Problem requirements
Without including any picture, return the complete set of records exactly.

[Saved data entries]
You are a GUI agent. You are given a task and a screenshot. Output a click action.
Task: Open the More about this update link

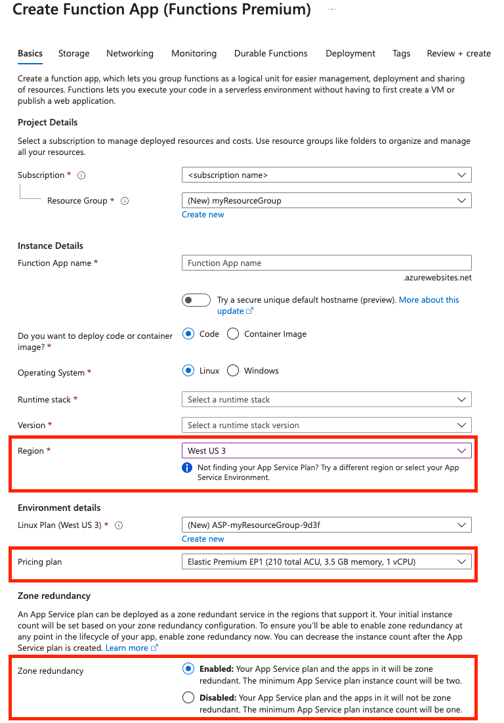click(429, 299)
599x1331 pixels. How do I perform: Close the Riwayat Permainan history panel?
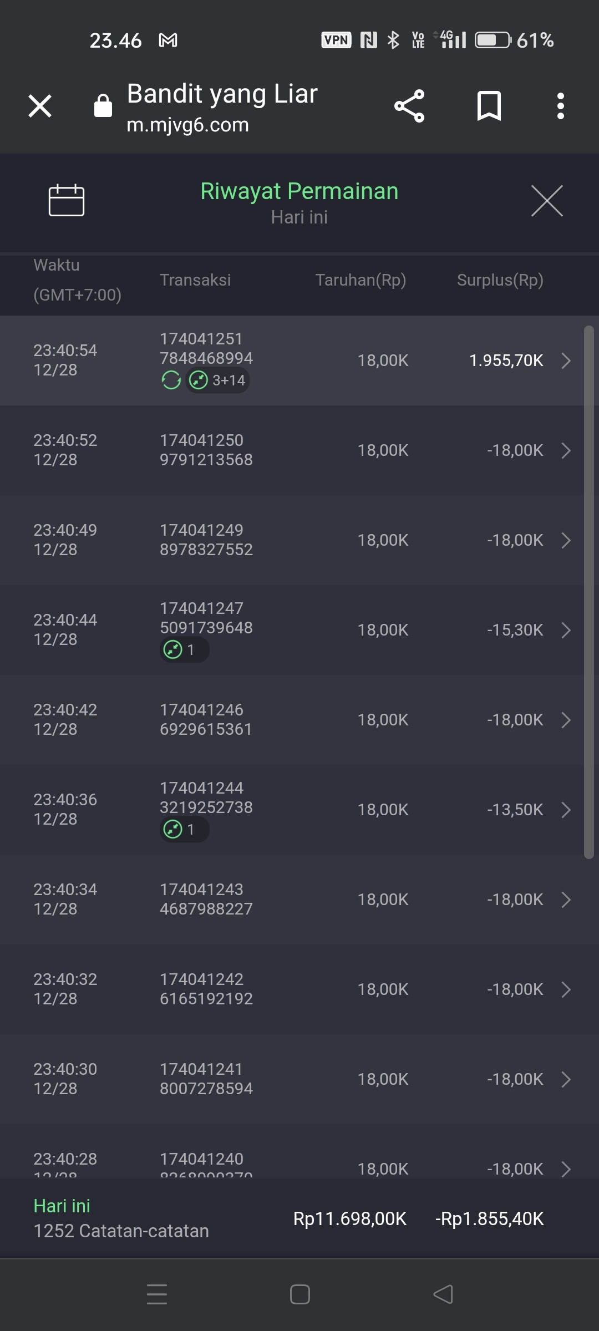[x=547, y=200]
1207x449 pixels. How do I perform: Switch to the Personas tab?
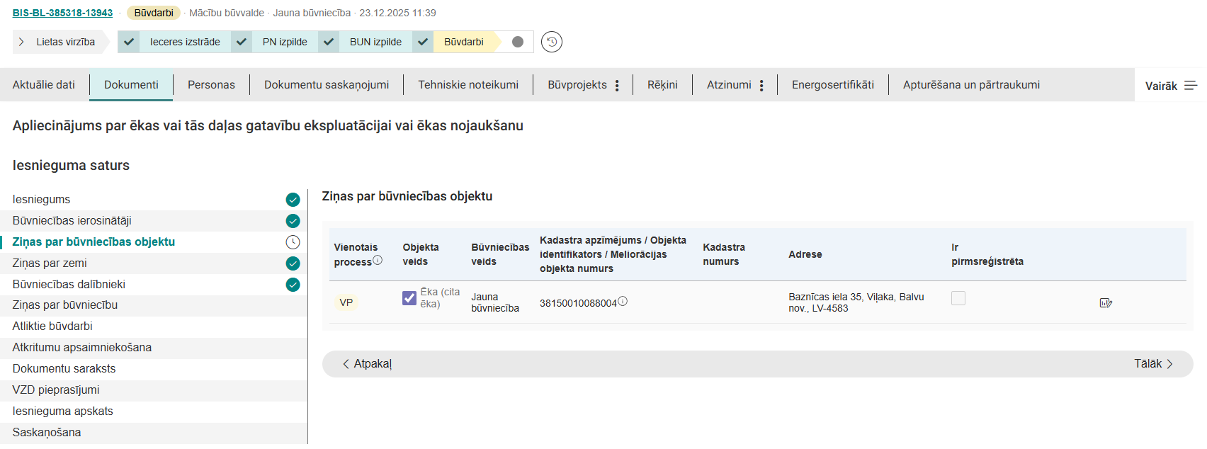(211, 85)
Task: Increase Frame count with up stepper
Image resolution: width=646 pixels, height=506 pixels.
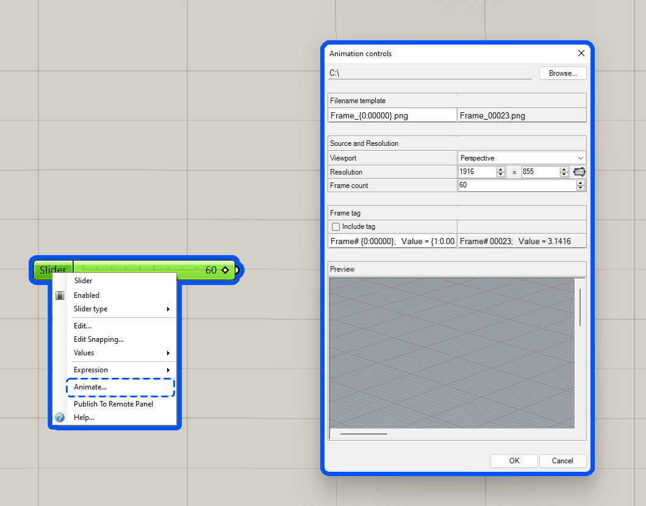Action: click(580, 183)
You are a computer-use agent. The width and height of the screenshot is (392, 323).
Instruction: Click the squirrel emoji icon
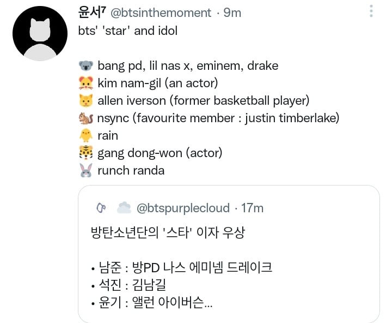[86, 118]
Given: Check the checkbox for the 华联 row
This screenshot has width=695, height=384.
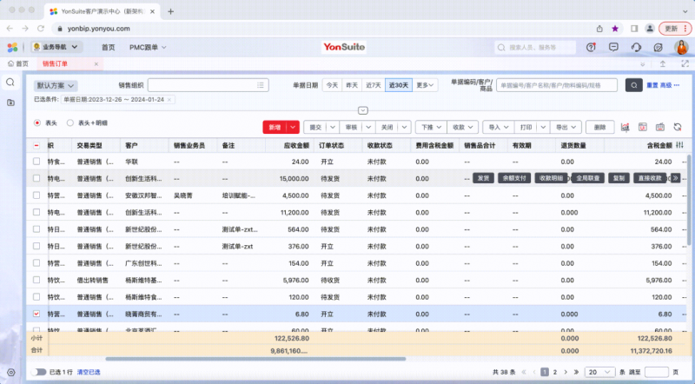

Reply
You are a GUI agent. You are given a task and a screenshot. Output a click action.
Task: Open the More about this update link

click(429, 299)
599x1331 pixels. How do I perform: Close the Riwayat Permainan history panel?
[x=547, y=200]
1207x449 pixels. How do I perform: Switch to the Personas tab?
(211, 85)
Task: Increase Frame count with up stepper
Image resolution: width=646 pixels, height=506 pixels.
Action: click(580, 183)
You are a computer-use agent. The width and height of the screenshot is (392, 323).
Instruction: Click the squirrel emoji icon
[86, 118]
Given: Check the checkbox for the 华联 row
This screenshot has width=695, height=384.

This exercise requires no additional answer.